▸ Task statement:
Copy all of the data below without altering a single line.

▸ Material for the task:
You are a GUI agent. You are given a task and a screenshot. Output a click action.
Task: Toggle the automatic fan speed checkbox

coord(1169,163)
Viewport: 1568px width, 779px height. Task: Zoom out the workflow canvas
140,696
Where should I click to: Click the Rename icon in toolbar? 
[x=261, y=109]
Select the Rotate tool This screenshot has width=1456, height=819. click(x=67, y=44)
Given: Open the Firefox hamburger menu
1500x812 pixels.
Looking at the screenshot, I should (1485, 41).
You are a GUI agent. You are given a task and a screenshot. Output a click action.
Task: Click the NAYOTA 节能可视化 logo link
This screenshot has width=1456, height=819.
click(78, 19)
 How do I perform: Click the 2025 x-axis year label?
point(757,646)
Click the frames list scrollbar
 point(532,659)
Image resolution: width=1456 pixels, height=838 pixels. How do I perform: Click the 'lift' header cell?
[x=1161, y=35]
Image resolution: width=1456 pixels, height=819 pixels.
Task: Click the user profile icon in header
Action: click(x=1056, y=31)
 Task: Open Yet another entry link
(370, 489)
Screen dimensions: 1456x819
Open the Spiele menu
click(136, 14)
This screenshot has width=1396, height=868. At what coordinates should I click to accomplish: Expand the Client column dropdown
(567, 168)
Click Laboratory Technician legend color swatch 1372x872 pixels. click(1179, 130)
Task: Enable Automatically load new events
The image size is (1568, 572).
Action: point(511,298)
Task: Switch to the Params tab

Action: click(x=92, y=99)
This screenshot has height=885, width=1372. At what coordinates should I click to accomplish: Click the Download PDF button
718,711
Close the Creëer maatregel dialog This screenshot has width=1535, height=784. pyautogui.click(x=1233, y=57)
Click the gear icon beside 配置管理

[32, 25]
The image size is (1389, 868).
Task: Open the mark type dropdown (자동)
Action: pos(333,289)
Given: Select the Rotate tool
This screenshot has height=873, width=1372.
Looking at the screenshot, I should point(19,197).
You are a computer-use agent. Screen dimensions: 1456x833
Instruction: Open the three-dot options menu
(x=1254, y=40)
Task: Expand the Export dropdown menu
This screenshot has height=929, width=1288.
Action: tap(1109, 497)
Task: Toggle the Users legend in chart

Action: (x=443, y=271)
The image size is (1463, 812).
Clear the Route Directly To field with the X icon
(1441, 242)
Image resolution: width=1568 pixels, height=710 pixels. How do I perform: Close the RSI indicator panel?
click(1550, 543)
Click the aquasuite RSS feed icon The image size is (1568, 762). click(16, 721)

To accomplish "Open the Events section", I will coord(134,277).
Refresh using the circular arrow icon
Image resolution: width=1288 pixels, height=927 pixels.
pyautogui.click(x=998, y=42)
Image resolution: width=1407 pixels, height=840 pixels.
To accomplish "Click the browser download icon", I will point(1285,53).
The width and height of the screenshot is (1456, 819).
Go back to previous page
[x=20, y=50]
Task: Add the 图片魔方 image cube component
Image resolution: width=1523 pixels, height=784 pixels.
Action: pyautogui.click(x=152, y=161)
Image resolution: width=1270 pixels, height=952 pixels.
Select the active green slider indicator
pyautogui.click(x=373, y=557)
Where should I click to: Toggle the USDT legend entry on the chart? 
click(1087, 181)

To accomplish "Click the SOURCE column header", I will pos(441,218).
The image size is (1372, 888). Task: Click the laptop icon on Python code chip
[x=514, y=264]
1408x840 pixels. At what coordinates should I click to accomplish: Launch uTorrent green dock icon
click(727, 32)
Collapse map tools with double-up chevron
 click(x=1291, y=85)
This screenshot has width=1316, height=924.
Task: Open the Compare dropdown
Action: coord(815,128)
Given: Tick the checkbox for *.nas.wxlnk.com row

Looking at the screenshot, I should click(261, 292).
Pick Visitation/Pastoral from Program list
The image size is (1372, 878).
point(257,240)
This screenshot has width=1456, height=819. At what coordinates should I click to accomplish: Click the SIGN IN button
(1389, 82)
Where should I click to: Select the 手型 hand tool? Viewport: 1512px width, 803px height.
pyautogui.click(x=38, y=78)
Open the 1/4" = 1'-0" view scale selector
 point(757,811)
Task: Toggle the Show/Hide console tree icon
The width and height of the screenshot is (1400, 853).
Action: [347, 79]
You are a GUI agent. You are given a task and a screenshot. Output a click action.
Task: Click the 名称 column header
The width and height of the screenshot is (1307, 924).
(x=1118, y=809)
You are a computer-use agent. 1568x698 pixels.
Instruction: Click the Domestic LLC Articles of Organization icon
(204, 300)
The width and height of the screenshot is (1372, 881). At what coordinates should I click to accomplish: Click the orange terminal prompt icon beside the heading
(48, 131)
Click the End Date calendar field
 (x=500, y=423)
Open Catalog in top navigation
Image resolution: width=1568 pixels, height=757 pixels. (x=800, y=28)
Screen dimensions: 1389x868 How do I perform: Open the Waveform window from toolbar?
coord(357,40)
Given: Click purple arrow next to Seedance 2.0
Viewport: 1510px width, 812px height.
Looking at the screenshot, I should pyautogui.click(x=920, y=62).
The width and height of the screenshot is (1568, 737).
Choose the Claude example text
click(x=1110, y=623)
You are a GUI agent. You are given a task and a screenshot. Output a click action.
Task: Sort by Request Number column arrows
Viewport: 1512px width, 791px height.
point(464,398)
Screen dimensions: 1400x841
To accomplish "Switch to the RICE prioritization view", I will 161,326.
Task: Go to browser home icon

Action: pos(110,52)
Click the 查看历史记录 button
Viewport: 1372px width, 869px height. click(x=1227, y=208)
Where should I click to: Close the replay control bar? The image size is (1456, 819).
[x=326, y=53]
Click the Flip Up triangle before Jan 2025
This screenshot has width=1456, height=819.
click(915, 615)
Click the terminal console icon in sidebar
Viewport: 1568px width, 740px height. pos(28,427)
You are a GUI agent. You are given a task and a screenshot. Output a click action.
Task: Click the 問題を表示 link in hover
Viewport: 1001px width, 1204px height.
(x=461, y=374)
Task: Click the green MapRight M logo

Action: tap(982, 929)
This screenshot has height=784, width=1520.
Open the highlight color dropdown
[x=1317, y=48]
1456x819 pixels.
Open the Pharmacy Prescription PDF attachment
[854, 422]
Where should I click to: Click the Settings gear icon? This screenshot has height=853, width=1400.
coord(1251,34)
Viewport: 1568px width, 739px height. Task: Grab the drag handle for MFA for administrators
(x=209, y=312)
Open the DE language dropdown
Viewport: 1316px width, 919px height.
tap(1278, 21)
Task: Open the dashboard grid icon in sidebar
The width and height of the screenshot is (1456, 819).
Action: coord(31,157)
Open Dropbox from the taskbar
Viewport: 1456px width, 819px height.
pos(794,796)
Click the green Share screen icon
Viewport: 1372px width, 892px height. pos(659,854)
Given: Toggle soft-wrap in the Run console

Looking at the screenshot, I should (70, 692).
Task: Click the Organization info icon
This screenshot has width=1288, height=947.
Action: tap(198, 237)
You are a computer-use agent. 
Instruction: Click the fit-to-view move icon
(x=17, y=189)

▸ Written answer:
You are a GUI agent. You are given a task and a screenshot. Output a click action.
Task: Toggle the automatic fan speed checkbox

coord(1169,163)
Viewport: 1568px width, 779px height. Task: Zoom out the workflow canvas
140,696
Where should I click to: Click the Rename icon in toolbar? 
[x=261, y=109]
Select the Rotate tool This screenshot has width=1456, height=819. click(x=67, y=44)
Given: Open the Firefox hamburger menu
1500x812 pixels.
Looking at the screenshot, I should (1485, 41).
You are a GUI agent. You are given a task and a screenshot. Output a click action.
Task: Click the NAYOTA 节能可视化 logo link
This screenshot has width=1456, height=819.
click(78, 19)
 How do I perform: Click the 2025 x-axis year label?
point(757,646)
Click the frames list scrollbar
 point(532,659)
Image resolution: width=1456 pixels, height=838 pixels. How do I perform: Click the 'lift' header cell?
[x=1161, y=35]
Image resolution: width=1456 pixels, height=819 pixels.
Task: Click the user profile icon in header
Action: click(x=1056, y=31)
 Task: Open Yet another entry link
(370, 489)
Screen dimensions: 1456x819
Open the Spiele menu
click(136, 14)
This screenshot has width=1396, height=868. At what coordinates should I click to accomplish: Expand the Client column dropdown
(567, 168)
Click Laboratory Technician legend color swatch 1372x872 pixels. click(1179, 130)
Task: Enable Automatically load new events
The image size is (1568, 572).
Action: point(511,298)
Task: Switch to the Params tab

Action: click(x=92, y=99)
This screenshot has height=885, width=1372. At what coordinates should I click to accomplish: Click the Download PDF button
718,711
Close the Creëer maatregel dialog This screenshot has width=1535, height=784. pyautogui.click(x=1233, y=57)
Click the gear icon beside 配置管理

[32, 25]
The image size is (1389, 868).
Task: Open the mark type dropdown (자동)
Action: pos(333,289)
Given: Select the Rotate tool
This screenshot has height=873, width=1372.
Looking at the screenshot, I should point(19,197).
You are a computer-use agent. Screen dimensions: 1456x833
Instruction: Open the three-dot options menu
(x=1254, y=40)
Task: Expand the Export dropdown menu
This screenshot has height=929, width=1288.
Action: tap(1109, 497)
Task: Toggle the Users legend in chart

Action: (x=443, y=271)
The image size is (1463, 812).
Clear the Route Directly To field with the X icon
(1441, 242)
Image resolution: width=1568 pixels, height=710 pixels. How do I perform: Close the RSI indicator panel?
click(1550, 543)
Click the aquasuite RSS feed icon The image size is (1568, 762). click(16, 721)

To accomplish "Open the Events section", I will coord(134,277).
Refresh using the circular arrow icon
Image resolution: width=1288 pixels, height=927 pixels.
pyautogui.click(x=998, y=42)
Image resolution: width=1407 pixels, height=840 pixels.
To accomplish "Click the browser download icon", I will point(1285,53).
The width and height of the screenshot is (1456, 819).
Go back to previous page
[x=20, y=50]
Task: Add the 图片魔方 image cube component
Image resolution: width=1523 pixels, height=784 pixels.
Action: pyautogui.click(x=152, y=161)
Image resolution: width=1270 pixels, height=952 pixels.
Select the active green slider indicator
pyautogui.click(x=373, y=557)
Where should I click to: Toggle the USDT legend entry on the chart? 
click(1087, 181)

To accomplish "Click the SOURCE column header", I will pos(441,218).
The image size is (1372, 888). Task: Click the laptop icon on Python code chip
[x=514, y=264]
1408x840 pixels. At what coordinates should I click to accomplish: Launch uTorrent green dock icon
click(727, 32)
Collapse map tools with double-up chevron
 click(x=1291, y=85)
This screenshot has width=1316, height=924.
Task: Open the Compare dropdown
Action: coord(815,128)
Given: Tick the checkbox for *.nas.wxlnk.com row

Looking at the screenshot, I should click(261, 292).
Pick Visitation/Pastoral from Program list
The image size is (1372, 878).
point(257,240)
This screenshot has width=1456, height=819. At what coordinates should I click to accomplish: Click the SIGN IN button
(1389, 82)
Where should I click to: Select the 手型 hand tool? Viewport: 1512px width, 803px height.
pyautogui.click(x=38, y=78)
Open the 1/4" = 1'-0" view scale selector
 point(757,811)
Task: Toggle the Show/Hide console tree icon
The width and height of the screenshot is (1400, 853).
Action: [347, 79]
You are a GUI agent. You are given a task and a screenshot. Output a click action.
Task: Click the 名称 column header
The width and height of the screenshot is (1307, 924).
(x=1118, y=809)
You are a computer-use agent. 1568x698 pixels.
Instruction: Click the Domestic LLC Articles of Organization icon
(204, 300)
The width and height of the screenshot is (1372, 881). At what coordinates should I click to accomplish: Click the orange terminal prompt icon beside the heading
(48, 131)
Click the End Date calendar field
 (x=500, y=423)
Open Catalog in top navigation
Image resolution: width=1568 pixels, height=757 pixels. (x=800, y=28)
Screen dimensions: 1389x868 How do I perform: Open the Waveform window from toolbar?
coord(357,40)
Given: Click purple arrow next to Seedance 2.0
Viewport: 1510px width, 812px height.
Looking at the screenshot, I should pyautogui.click(x=920, y=62).
The width and height of the screenshot is (1568, 737).
Choose the Claude example text
click(x=1110, y=623)
You are a GUI agent. You are given a task and a screenshot. Output a click action.
Task: Sort by Request Number column arrows
Viewport: 1512px width, 791px height.
point(464,398)
Screen dimensions: 1400x841
To accomplish "Switch to the RICE prioritization view", I will 161,326.
Task: Go to browser home icon

Action: pos(110,52)
Click the 查看历史记录 button
Viewport: 1372px width, 869px height. click(x=1227, y=208)
Where should I click to: Close the replay control bar? The image size is (1456, 819).
[x=326, y=53]
Click the Flip Up triangle before Jan 2025
This screenshot has width=1456, height=819.
click(915, 615)
Click the terminal console icon in sidebar
Viewport: 1568px width, 740px height. pos(28,427)
You are a GUI agent. You are given a task and a screenshot. Output a click action.
Task: Click the 問題を表示 link in hover
Viewport: 1001px width, 1204px height.
(x=461, y=374)
Task: Click the green MapRight M logo

Action: tap(982, 929)
This screenshot has height=784, width=1520.
Open the highlight color dropdown
[x=1317, y=48]
1456x819 pixels.
Open the Pharmacy Prescription PDF attachment
[854, 422]
Where should I click to: Click the Settings gear icon? This screenshot has height=853, width=1400.
coord(1251,34)
Viewport: 1568px width, 739px height. Task: Grab the drag handle for MFA for administrators
(x=209, y=312)
Open the DE language dropdown
Viewport: 1316px width, 919px height.
tap(1278, 21)
Task: Open the dashboard grid icon in sidebar
The width and height of the screenshot is (1456, 819).
Action: coord(31,157)
Open Dropbox from the taskbar
Viewport: 1456px width, 819px height.
pos(794,796)
Click the green Share screen icon
Viewport: 1372px width, 892px height. pos(659,854)
Given: Toggle soft-wrap in the Run console

Looking at the screenshot, I should (70, 692).
Task: Click the Organization info icon
This screenshot has width=1288, height=947.
Action: tap(198, 237)
You are a computer-use agent. 
Instruction: Click the fit-to-view move icon
(x=17, y=189)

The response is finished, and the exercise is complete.